* Start EXCERPTED RECORDS *
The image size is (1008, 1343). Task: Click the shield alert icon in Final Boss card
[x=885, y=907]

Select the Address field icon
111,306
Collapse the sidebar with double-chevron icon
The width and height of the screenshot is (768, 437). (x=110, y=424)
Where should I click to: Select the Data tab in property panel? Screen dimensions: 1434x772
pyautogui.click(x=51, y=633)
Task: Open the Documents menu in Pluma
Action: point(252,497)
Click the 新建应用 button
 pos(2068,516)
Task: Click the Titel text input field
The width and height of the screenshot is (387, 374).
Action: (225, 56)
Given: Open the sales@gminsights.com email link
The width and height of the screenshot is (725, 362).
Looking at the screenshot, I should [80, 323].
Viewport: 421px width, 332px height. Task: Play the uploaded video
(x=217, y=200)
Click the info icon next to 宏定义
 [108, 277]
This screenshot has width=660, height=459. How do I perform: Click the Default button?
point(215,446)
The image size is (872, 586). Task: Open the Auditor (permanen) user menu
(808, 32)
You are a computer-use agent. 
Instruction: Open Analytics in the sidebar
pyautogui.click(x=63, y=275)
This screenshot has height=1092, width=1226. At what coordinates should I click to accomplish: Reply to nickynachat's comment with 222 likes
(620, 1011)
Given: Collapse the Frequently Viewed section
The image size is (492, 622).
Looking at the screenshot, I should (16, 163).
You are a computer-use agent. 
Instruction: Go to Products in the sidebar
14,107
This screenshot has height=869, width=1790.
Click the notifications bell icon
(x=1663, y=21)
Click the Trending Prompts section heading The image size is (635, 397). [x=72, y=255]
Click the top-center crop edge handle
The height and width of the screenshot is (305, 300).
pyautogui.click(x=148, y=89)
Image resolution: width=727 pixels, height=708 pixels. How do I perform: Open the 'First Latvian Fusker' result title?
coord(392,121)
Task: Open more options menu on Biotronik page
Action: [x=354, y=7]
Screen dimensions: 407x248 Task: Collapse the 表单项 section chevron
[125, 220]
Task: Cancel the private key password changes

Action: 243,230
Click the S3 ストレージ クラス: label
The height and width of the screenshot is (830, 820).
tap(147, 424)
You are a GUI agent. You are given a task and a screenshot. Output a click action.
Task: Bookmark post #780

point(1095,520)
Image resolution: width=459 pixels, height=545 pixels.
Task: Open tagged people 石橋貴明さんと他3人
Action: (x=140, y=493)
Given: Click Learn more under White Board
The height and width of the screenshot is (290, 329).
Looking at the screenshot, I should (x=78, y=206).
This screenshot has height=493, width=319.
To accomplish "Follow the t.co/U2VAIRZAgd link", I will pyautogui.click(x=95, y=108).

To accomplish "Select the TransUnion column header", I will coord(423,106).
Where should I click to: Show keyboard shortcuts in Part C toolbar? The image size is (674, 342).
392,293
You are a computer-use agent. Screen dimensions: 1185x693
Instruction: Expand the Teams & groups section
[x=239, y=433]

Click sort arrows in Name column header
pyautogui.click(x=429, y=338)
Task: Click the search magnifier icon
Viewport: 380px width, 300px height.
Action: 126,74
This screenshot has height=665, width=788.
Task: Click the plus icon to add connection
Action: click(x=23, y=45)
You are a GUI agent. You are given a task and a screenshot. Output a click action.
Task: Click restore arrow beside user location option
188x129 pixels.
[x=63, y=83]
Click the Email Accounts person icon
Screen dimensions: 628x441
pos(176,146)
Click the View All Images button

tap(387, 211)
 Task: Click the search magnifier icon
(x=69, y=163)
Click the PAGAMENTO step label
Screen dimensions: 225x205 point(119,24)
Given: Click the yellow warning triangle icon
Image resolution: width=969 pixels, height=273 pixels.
* End EXCERPTED RECORDS *
■ WHAT IS NEEDED: Duplicate the lines from the very first one down through the line containing "The width and height of the screenshot is (768, 437).", including that line.

■ EXERCISE SOLUTION:
The image size is (1008, 1343). Task: Click the shield alert icon in Final Boss card
[x=885, y=907]

Select the Address field icon
111,306
Collapse the sidebar with double-chevron icon
The width and height of the screenshot is (768, 437). (x=110, y=424)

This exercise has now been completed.